§ **Material supplied**

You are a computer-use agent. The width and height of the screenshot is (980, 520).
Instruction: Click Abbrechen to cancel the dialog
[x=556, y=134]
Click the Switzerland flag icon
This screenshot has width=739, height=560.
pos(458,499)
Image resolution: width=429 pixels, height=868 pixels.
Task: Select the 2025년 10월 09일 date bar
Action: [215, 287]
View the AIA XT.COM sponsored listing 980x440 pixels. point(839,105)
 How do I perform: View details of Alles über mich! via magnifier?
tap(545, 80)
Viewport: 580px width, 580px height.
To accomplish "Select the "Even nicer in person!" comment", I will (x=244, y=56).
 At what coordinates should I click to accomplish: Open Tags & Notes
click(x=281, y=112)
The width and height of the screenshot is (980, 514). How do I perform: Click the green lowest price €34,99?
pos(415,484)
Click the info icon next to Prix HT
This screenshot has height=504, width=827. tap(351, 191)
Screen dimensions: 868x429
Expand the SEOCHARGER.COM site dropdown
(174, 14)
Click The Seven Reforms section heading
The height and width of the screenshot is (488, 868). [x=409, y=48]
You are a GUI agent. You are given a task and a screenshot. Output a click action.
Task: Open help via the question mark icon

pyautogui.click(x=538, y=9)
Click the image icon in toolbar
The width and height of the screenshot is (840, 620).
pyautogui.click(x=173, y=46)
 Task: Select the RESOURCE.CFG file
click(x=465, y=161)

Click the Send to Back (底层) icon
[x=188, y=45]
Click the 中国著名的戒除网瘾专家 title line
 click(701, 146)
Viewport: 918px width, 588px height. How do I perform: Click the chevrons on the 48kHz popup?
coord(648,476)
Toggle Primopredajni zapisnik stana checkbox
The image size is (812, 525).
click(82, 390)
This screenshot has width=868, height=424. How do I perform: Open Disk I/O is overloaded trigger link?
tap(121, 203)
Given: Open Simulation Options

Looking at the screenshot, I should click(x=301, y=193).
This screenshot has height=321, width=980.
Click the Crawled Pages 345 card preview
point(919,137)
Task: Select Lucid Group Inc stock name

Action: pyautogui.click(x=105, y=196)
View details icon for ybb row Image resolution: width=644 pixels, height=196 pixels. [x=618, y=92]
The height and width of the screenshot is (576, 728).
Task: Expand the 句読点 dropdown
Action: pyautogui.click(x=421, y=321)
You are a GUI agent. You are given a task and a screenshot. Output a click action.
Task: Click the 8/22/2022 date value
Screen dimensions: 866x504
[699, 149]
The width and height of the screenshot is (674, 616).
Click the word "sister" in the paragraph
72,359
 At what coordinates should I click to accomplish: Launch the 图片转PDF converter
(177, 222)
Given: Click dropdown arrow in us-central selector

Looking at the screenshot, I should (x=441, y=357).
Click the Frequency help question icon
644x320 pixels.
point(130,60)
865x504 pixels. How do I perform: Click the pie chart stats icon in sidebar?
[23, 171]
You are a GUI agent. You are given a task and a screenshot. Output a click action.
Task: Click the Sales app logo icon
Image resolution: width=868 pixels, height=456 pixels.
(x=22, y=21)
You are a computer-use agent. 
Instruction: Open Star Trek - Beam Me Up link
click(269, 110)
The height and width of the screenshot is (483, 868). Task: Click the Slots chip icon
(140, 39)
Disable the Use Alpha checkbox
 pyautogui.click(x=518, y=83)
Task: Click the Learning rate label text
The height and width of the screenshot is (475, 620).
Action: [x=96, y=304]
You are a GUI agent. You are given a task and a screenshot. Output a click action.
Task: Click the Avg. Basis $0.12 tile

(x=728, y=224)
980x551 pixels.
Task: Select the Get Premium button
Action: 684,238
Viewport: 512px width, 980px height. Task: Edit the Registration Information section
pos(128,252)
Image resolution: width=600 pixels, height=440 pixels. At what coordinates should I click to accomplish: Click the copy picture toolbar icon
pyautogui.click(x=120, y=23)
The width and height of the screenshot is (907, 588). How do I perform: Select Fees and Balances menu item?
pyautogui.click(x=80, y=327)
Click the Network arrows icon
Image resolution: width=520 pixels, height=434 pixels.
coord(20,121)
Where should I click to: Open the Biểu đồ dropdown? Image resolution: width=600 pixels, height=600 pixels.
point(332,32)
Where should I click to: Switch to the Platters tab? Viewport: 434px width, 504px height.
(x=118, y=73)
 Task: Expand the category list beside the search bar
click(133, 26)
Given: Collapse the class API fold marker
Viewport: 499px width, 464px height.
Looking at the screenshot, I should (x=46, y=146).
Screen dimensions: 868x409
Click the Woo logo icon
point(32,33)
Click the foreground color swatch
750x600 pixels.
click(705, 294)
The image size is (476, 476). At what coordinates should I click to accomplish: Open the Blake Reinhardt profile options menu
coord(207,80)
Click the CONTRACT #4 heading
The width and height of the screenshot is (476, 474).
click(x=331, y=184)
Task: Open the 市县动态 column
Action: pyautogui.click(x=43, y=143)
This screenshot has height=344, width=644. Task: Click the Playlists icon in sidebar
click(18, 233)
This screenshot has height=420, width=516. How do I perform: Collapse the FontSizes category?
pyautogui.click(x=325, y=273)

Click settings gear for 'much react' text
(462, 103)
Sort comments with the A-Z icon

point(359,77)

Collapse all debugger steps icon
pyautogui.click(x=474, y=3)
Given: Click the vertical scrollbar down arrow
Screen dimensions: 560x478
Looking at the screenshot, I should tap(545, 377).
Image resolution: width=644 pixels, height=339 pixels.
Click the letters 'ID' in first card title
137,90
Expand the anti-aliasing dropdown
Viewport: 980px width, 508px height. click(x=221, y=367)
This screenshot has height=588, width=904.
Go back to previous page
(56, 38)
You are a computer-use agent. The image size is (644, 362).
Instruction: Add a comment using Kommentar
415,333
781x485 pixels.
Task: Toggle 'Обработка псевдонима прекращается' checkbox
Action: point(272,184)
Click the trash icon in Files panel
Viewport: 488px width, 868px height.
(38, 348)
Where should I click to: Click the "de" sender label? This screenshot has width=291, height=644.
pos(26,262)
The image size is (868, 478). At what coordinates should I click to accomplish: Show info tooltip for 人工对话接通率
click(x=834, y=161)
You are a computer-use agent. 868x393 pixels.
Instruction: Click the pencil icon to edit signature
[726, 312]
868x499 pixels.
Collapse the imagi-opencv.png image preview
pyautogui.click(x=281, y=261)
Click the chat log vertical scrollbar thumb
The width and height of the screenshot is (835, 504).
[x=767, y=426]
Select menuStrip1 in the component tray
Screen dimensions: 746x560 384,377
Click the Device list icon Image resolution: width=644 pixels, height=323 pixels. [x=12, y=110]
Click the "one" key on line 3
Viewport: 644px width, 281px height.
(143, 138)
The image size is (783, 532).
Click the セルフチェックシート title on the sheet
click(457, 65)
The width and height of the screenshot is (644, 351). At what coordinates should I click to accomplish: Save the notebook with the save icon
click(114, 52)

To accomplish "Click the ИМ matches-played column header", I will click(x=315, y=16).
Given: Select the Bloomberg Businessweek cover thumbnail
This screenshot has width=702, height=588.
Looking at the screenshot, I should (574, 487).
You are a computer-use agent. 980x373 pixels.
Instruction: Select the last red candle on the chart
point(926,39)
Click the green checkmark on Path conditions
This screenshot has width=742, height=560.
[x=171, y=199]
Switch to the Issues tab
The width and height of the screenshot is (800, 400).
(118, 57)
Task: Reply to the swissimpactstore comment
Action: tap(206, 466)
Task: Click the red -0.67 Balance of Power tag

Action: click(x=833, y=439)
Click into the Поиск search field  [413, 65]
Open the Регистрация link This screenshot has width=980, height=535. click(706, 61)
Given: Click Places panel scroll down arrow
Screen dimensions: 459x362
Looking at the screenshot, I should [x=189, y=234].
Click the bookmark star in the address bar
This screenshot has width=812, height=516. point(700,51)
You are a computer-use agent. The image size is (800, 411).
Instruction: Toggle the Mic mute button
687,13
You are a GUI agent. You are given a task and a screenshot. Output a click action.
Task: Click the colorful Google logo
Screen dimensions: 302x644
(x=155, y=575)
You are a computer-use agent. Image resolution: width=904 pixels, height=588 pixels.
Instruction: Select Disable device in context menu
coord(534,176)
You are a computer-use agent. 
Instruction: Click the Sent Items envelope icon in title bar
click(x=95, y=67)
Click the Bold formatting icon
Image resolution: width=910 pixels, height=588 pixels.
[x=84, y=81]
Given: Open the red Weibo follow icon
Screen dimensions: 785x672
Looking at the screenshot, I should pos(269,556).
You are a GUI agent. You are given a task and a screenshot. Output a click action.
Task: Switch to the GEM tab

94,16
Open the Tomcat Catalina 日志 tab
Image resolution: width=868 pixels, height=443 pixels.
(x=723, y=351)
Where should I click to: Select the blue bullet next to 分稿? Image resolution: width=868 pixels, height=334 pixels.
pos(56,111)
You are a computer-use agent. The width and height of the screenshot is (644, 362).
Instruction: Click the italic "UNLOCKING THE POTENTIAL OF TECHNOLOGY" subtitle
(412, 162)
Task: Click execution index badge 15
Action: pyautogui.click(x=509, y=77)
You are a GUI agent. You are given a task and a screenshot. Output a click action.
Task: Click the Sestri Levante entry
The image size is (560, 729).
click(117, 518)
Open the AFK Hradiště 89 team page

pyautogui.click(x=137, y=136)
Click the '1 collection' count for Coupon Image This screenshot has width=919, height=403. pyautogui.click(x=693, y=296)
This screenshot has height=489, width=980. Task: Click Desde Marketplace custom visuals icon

§ **Activity**
Take every line from the listing above that includes the word "computer" and copy it.

§ **Task result**
You are a computer-use agent. The width and height of the screenshot is (980, 520).
You are a computer-use agent. 
You are a computer-use agent. The image size is (644, 362).
You are a computer-use agent. 868x393 pixels.
You are a computer-use agent. 980x373 pixels.
You are a computer-use agent. The image size is (800, 411).
You are a computer-use agent. Image resolution: width=904 pixels, height=588 pixels.
You are a computer-use agent. 
You are a computer-use agent. The width and height of the screenshot is (644, 362).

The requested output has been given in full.